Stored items
================
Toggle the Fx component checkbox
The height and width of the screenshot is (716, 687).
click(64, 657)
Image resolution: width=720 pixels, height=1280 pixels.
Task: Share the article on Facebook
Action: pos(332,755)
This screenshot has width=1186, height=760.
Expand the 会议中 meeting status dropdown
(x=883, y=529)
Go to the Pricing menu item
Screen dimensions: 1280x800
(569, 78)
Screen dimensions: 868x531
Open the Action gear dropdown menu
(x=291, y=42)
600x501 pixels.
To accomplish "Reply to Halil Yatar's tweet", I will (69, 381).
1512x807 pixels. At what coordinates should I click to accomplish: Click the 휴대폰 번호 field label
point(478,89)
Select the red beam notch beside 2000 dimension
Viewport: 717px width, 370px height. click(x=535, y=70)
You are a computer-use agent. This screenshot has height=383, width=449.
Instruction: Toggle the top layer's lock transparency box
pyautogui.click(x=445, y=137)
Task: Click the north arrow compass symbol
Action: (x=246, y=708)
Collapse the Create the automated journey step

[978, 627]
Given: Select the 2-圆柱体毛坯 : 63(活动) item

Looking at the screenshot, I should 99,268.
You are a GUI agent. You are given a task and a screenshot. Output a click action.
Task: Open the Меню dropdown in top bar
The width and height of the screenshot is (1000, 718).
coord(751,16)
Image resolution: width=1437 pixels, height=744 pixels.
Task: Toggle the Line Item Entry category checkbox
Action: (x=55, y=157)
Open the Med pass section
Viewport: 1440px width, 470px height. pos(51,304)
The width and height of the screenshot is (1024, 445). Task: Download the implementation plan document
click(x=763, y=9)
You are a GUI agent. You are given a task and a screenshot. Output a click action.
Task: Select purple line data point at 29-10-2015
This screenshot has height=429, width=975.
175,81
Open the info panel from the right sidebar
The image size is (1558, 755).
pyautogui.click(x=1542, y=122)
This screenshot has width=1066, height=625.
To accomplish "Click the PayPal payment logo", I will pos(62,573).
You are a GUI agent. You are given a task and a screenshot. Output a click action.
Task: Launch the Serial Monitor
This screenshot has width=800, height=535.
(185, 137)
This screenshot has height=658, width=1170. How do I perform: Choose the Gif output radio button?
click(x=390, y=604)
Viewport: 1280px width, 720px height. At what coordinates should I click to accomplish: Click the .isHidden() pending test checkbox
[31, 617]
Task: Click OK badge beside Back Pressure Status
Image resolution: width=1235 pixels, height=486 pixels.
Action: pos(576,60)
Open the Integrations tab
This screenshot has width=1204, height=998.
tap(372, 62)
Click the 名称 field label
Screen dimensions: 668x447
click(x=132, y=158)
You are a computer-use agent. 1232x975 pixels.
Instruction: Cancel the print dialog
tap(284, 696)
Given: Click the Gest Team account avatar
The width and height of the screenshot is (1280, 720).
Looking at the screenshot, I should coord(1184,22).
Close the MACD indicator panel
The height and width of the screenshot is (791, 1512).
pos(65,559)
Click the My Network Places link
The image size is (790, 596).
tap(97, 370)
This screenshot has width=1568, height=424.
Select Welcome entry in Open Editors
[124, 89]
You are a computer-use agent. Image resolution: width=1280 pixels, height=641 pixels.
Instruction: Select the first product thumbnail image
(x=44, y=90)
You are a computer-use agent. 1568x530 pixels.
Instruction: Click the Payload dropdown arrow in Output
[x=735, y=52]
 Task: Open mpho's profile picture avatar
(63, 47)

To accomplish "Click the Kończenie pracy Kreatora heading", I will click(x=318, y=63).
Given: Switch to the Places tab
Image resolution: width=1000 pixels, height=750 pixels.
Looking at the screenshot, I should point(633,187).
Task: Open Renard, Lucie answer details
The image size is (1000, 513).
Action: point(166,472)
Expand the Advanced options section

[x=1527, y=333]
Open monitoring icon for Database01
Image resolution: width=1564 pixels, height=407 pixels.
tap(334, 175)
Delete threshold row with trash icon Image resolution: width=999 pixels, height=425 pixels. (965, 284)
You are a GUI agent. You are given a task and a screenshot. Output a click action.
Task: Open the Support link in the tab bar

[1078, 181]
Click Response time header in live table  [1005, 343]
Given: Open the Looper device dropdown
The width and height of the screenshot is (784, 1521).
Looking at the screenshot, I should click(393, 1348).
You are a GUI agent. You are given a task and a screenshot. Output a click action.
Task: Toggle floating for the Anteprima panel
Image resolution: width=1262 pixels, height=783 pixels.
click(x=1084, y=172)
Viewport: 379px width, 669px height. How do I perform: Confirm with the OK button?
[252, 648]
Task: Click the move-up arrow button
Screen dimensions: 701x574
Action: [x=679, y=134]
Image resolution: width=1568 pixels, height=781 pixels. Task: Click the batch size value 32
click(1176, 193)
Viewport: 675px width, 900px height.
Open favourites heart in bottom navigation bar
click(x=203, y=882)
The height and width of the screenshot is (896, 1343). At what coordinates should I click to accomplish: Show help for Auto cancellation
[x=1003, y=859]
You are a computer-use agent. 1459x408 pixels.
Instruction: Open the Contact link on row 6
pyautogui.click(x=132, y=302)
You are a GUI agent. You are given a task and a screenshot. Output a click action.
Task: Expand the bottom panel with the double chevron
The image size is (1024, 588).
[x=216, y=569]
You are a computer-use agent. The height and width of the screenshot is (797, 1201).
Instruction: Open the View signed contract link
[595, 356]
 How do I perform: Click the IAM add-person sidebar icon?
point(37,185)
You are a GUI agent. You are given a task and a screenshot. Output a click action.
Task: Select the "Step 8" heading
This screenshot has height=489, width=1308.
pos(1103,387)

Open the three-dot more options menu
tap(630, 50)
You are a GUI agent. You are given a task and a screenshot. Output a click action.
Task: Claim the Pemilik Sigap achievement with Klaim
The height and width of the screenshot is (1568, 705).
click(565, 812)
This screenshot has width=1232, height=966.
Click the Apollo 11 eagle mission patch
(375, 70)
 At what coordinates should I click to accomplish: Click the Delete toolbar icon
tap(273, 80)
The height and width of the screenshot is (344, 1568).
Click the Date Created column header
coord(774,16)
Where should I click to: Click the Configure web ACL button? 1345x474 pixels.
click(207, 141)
================
### What to produce
Write every entry out again. Leave each one exactly as it is.

### Solution for this problem
Toggle the Fx component checkbox
The height and width of the screenshot is (716, 687).
click(64, 657)
Image resolution: width=720 pixels, height=1280 pixels.
Task: Share the article on Facebook
Action: pos(332,755)
This screenshot has width=1186, height=760.
Expand the 会议中 meeting status dropdown
(x=883, y=529)
Go to the Pricing menu item
Screen dimensions: 1280x800
(569, 78)
Screen dimensions: 868x531
Open the Action gear dropdown menu
(x=291, y=42)
600x501 pixels.
To accomplish "Reply to Halil Yatar's tweet", I will (69, 381).
1512x807 pixels. At what coordinates should I click to accomplish: Click the 휴대폰 번호 field label
point(478,89)
Select the red beam notch beside 2000 dimension
Viewport: 717px width, 370px height. click(x=535, y=70)
You are a computer-use agent. This screenshot has height=383, width=449.
Instruction: Toggle the top layer's lock transparency box
pyautogui.click(x=445, y=137)
Task: Click the north arrow compass symbol
Action: (x=246, y=708)
Collapse the Create the automated journey step

[978, 627]
Given: Select the 2-圆柱体毛坯 : 63(活动) item

Looking at the screenshot, I should 99,268.
You are a GUI agent. You are given a task and a screenshot. Output a click action.
Task: Open the Меню dropdown in top bar
The width and height of the screenshot is (1000, 718).
coord(751,16)
Image resolution: width=1437 pixels, height=744 pixels.
Task: Toggle the Line Item Entry category checkbox
Action: (x=55, y=157)
Open the Med pass section
Viewport: 1440px width, 470px height. pos(51,304)
The width and height of the screenshot is (1024, 445). Task: Download the implementation plan document
click(x=763, y=9)
You are a GUI agent. You are given a task and a screenshot. Output a click action.
Task: Select purple line data point at 29-10-2015
This screenshot has height=429, width=975.
175,81
Open the info panel from the right sidebar
The image size is (1558, 755).
pyautogui.click(x=1542, y=122)
This screenshot has width=1066, height=625.
To accomplish "Click the PayPal payment logo", I will pos(62,573).
You are a GUI agent. You are given a task and a screenshot. Output a click action.
Task: Launch the Serial Monitor
This screenshot has width=800, height=535.
(185, 137)
This screenshot has height=658, width=1170. How do I perform: Choose the Gif output radio button?
click(x=390, y=604)
Viewport: 1280px width, 720px height. At what coordinates should I click to accomplish: Click the .isHidden() pending test checkbox
[31, 617]
Task: Click OK badge beside Back Pressure Status
Image resolution: width=1235 pixels, height=486 pixels.
Action: pos(576,60)
Open the Integrations tab
This screenshot has width=1204, height=998.
tap(372, 62)
Click the 名称 field label
Screen dimensions: 668x447
click(x=132, y=158)
You are a computer-use agent. 1232x975 pixels.
Instruction: Cancel the print dialog
tap(284, 696)
Given: Click the Gest Team account avatar
The width and height of the screenshot is (1280, 720).
Looking at the screenshot, I should coord(1184,22).
Close the MACD indicator panel
The height and width of the screenshot is (791, 1512).
pos(65,559)
Click the My Network Places link
The image size is (790, 596).
tap(97, 370)
This screenshot has width=1568, height=424.
Select Welcome entry in Open Editors
[124, 89]
You are a computer-use agent. Image resolution: width=1280 pixels, height=641 pixels.
Instruction: Select the first product thumbnail image
(x=44, y=90)
You are a computer-use agent. 1568x530 pixels.
Instruction: Click the Payload dropdown arrow in Output
[x=735, y=52]
 Task: Open mpho's profile picture avatar
(63, 47)

To accomplish "Click the Kończenie pracy Kreatora heading", I will click(x=318, y=63).
Given: Switch to the Places tab
Image resolution: width=1000 pixels, height=750 pixels.
Looking at the screenshot, I should point(633,187).
Task: Open Renard, Lucie answer details
The image size is (1000, 513).
Action: point(166,472)
Expand the Advanced options section

[x=1527, y=333]
Open monitoring icon for Database01
Image resolution: width=1564 pixels, height=407 pixels.
tap(334, 175)
Delete threshold row with trash icon Image resolution: width=999 pixels, height=425 pixels. (965, 284)
You are a GUI agent. You are given a task and a screenshot. Output a click action.
Task: Open the Support link in the tab bar

[1078, 181]
Click Response time header in live table  [1005, 343]
Given: Open the Looper device dropdown
The width and height of the screenshot is (784, 1521).
Looking at the screenshot, I should click(393, 1348).
You are a GUI agent. You are given a task and a screenshot. Output a click action.
Task: Toggle floating for the Anteprima panel
Image resolution: width=1262 pixels, height=783 pixels.
click(x=1084, y=172)
Viewport: 379px width, 669px height. How do I perform: Confirm with the OK button?
[252, 648]
Task: Click the move-up arrow button
Screen dimensions: 701x574
Action: [x=679, y=134]
Image resolution: width=1568 pixels, height=781 pixels. Task: Click the batch size value 32
click(1176, 193)
Viewport: 675px width, 900px height.
Open favourites heart in bottom navigation bar
click(x=203, y=882)
The height and width of the screenshot is (896, 1343). At what coordinates should I click to accomplish: Show help for Auto cancellation
[x=1003, y=859]
You are a computer-use agent. 1459x408 pixels.
Instruction: Open the Contact link on row 6
pyautogui.click(x=132, y=302)
You are a GUI agent. You are given a task and a screenshot. Output a click action.
Task: Expand the bottom panel with the double chevron
The image size is (1024, 588).
[x=216, y=569]
You are a computer-use agent. The height and width of the screenshot is (797, 1201).
Instruction: Open the View signed contract link
[595, 356]
 How do I perform: Click the IAM add-person sidebar icon?
point(37,185)
You are a GUI agent. You are given a task and a screenshot. Output a click action.
Task: Select the "Step 8" heading
This screenshot has height=489, width=1308.
pos(1103,387)

Open the three-dot more options menu
tap(630, 50)
You are a GUI agent. You are given a task and a screenshot. Output a click action.
Task: Claim the Pemilik Sigap achievement with Klaim
The height and width of the screenshot is (1568, 705).
click(565, 812)
This screenshot has width=1232, height=966.
Click the Apollo 11 eagle mission patch
(375, 70)
 At what coordinates should I click to accomplish: Click the Delete toolbar icon
tap(273, 80)
The height and width of the screenshot is (344, 1568).
Click the Date Created column header
coord(774,16)
Where should I click to: Click the Configure web ACL button? 1345x474 pixels.
click(207, 141)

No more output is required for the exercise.